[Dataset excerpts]
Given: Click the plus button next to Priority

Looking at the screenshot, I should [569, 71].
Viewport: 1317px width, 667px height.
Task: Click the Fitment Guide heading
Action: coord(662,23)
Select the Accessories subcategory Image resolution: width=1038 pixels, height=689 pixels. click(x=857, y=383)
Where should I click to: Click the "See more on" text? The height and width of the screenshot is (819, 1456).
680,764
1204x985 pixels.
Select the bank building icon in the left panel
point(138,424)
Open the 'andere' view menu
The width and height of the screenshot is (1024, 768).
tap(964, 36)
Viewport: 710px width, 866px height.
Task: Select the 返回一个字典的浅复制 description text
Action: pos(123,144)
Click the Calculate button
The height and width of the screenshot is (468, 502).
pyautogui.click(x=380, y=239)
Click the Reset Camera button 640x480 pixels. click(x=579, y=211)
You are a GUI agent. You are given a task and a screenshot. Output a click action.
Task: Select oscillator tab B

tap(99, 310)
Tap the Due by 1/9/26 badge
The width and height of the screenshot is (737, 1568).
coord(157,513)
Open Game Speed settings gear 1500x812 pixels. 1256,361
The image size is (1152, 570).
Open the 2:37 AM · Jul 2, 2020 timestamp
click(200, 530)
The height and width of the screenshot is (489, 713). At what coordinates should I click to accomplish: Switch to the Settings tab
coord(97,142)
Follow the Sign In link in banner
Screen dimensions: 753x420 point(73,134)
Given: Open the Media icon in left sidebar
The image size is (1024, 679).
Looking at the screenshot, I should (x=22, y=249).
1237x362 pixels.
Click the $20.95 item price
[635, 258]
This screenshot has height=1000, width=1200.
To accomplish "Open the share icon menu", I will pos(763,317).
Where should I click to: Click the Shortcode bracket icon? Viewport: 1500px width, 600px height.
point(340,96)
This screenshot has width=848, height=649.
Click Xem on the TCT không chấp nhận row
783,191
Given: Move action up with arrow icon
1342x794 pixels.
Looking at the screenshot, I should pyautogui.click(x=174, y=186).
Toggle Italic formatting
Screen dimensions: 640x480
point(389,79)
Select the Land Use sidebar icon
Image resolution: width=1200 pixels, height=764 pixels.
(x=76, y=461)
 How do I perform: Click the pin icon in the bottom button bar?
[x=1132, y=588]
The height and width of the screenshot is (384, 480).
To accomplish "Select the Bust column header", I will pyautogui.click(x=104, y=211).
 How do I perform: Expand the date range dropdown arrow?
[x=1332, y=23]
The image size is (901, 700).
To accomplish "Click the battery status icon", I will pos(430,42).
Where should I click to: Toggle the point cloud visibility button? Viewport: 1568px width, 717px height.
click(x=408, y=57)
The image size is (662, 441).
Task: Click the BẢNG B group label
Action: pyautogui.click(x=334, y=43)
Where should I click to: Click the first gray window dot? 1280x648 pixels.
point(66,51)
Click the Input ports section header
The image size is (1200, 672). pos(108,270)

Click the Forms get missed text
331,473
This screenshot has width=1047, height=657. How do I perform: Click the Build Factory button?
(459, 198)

* **Exercise details**
Your response should consist of the records, printed exactly.

* **Solved exercise**
Given: Click the plus button next to Priority

Looking at the screenshot, I should [569, 71].
Viewport: 1317px width, 667px height.
Task: Click the Fitment Guide heading
Action: coord(662,23)
Select the Accessories subcategory Image resolution: width=1038 pixels, height=689 pixels. click(x=857, y=383)
Where should I click to: Click the "See more on" text? The height and width of the screenshot is (819, 1456).
680,764
1204x985 pixels.
Select the bank building icon in the left panel
point(138,424)
Open the 'andere' view menu
The width and height of the screenshot is (1024, 768).
tap(964, 36)
Viewport: 710px width, 866px height.
Task: Select the 返回一个字典的浅复制 description text
Action: pos(123,144)
Click the Calculate button
The height and width of the screenshot is (468, 502).
pyautogui.click(x=380, y=239)
Click the Reset Camera button 640x480 pixels. click(x=579, y=211)
You are a GUI agent. You are given a task and a screenshot. Output a click action.
Task: Select oscillator tab B

tap(99, 310)
Tap the Due by 1/9/26 badge
The width and height of the screenshot is (737, 1568).
coord(157,513)
Open Game Speed settings gear 1500x812 pixels. 1256,361
The image size is (1152, 570).
Open the 2:37 AM · Jul 2, 2020 timestamp
click(200, 530)
The height and width of the screenshot is (489, 713). At what coordinates should I click to accomplish: Switch to the Settings tab
coord(97,142)
Follow the Sign In link in banner
Screen dimensions: 753x420 point(73,134)
Given: Open the Media icon in left sidebar
The image size is (1024, 679).
Looking at the screenshot, I should (x=22, y=249).
1237x362 pixels.
Click the $20.95 item price
[635, 258]
This screenshot has height=1000, width=1200.
To accomplish "Open the share icon menu", I will pos(763,317).
Where should I click to: Click the Shortcode bracket icon? Viewport: 1500px width, 600px height.
point(340,96)
This screenshot has width=848, height=649.
Click Xem on the TCT không chấp nhận row
783,191
Given: Move action up with arrow icon
1342x794 pixels.
Looking at the screenshot, I should pyautogui.click(x=174, y=186).
Toggle Italic formatting
Screen dimensions: 640x480
point(389,79)
Select the Land Use sidebar icon
Image resolution: width=1200 pixels, height=764 pixels.
(x=76, y=461)
 How do I perform: Click the pin icon in the bottom button bar?
[x=1132, y=588]
The height and width of the screenshot is (384, 480).
To accomplish "Select the Bust column header", I will pyautogui.click(x=104, y=211).
 How do I perform: Expand the date range dropdown arrow?
[x=1332, y=23]
The image size is (901, 700).
To accomplish "Click the battery status icon", I will pos(430,42).
Where should I click to: Toggle the point cloud visibility button? Viewport: 1568px width, 717px height.
click(x=408, y=57)
The image size is (662, 441).
Task: Click the BẢNG B group label
Action: pyautogui.click(x=334, y=43)
Where should I click to: Click the first gray window dot? 1280x648 pixels.
point(66,51)
Click the Input ports section header
The image size is (1200, 672). pos(108,270)

Click the Forms get missed text
331,473
This screenshot has width=1047, height=657. How do I perform: Click the Build Factory button?
(459, 198)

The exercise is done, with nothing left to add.